At the same time though, your body’s converting all the glycogen stored in the liver into glucose. With a high-intensity exercise, you burn up your glycogen stores fast. Then it turns to the next available source of energy – fat.
The reason HIIT works so well to burn fat has to do with the huge energy deficit you create. You see, the short burst, high-intensity of the exercise leaves your cells starving for fuel and oxygen. Converting fat into energy (glucose) takes energy, which means you need to burn more fat.
You also need to restore oxygen to every cell which requires more energy. Removing lactic acid, the waste built-up during a work-out also requires what? You got it, energy. But with HIIT, you’ve burned up all your stored sugar, so all you have left to burn for energy is fat.
In one study, young women who were overweight or obese and had struggled with it for a long time were put on a HIIT exercise routine adapted to their specific abilities and needs. Over the course of the study, they lost 10% of their total fat![ii]
One other study reported that the participants who did HIIT exercise lost 48% of their belly fat in 8 weeks.[iii]
Quite simply, HIIT works. But it’s not the only one that does.
Moderate Intensity Exercise
Researchers at the University of Missouri compared HIIT to moderate intensity exercise. Moderate exercise could include activities like a brisk walk, bicycling or simply a slower paced workout.
For the study, participants were selected who all were overweight or obese and all suffered from non-alcoholic fatty liver disease, a condition of excess fat build-up in the liver. Many people who struggle with weight have this condition. Some of the people did HIIT while others did the moderate exercise for the 4 weeks of the study.
By the end of the study everyone showed a decrease in liver fat. Now, the moderate exercise group did not lose weight as significantly as the HIIT group. The loss of liver fat does mean that the exercise had turned on the body’s fat-burning engines. This suggests that the long-term effects would show better weight loss results.
Of course, weight loss isn’t all about exercise.
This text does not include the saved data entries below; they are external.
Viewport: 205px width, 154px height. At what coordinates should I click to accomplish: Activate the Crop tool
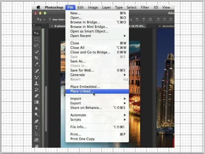point(37,58)
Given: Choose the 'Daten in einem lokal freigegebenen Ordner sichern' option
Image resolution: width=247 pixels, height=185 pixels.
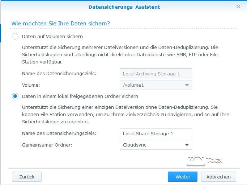Looking at the screenshot, I should tap(15, 96).
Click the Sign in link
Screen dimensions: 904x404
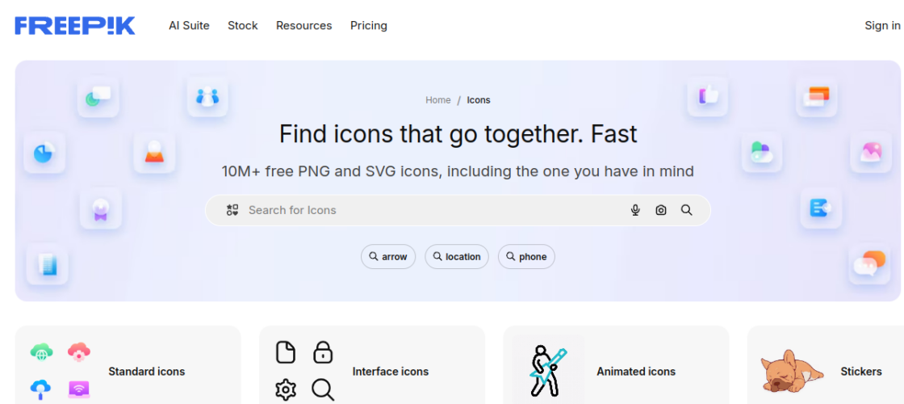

There are other factors to consider as well.
Other Factors to Consider If You Want to Lose Weight
The importance of diet to weight loss cannot be overlooked. High fat, high sugar foods will overload the liver with too many calories and excess energy. The amount of food eaten needs to relate to your energy output. If your job requires you to sit for a lot of the day, you don’t need as much energy as someone who works on construction sites.
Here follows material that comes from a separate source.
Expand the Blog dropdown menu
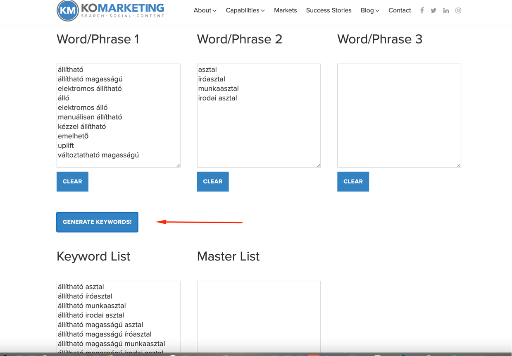Screen dimensions: 512x356 pos(369,10)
A diet of natural foods, especially nutrient-rich raw foods delivers the best results. Not only does it supply you with vitamins and minerals, but fresh fruits and vegetables contain enzymes which help with digestion and keep your digestive tract healthy.
Plant protein is another clean source of protein that’s easy to digest. We might not think of plant’s as natural sources of protein, but some like pea and hemp offer a lot of nutrient-dense proteins.
Finally, you should always take into consideration any current health conditions you might have when you decide to lose weight. Losing weight and getting toned is a great goal but should be done to improve health. Working with your doctor or a licensed physical therapist or dietician can go a long way to ensuring maximum results.
[i] Burgomaster KA1, et al. Effect of short-term sprint interval training on human skeletal muscle carbohydrate metabolism during exercise and time-trial performance. J Appl Physiol (1985). 2006 Jun;100(6):2041-7. Epub 2006 Feb 9.
[ii] Haifeng Zhang, Tom K. Tong, Weifeng Qiu, et al., “Comparable Effects of High-Intensity Interval Training and Prolonged Continuous Exercise Training on Abdominal Visceral Fat Reduction in Obese Young Women,” Journal of Diabetes Research, vol. 2017, Article ID 5071740, 9 pages, 2017. doi:10.1155/2017/5071740
[iii] Boutcher SH. High-Intensity Intermittent Exercise and Fat Loss. Journal of Obesity. 2011;2011:868305. doi:10.1155/2011/868305.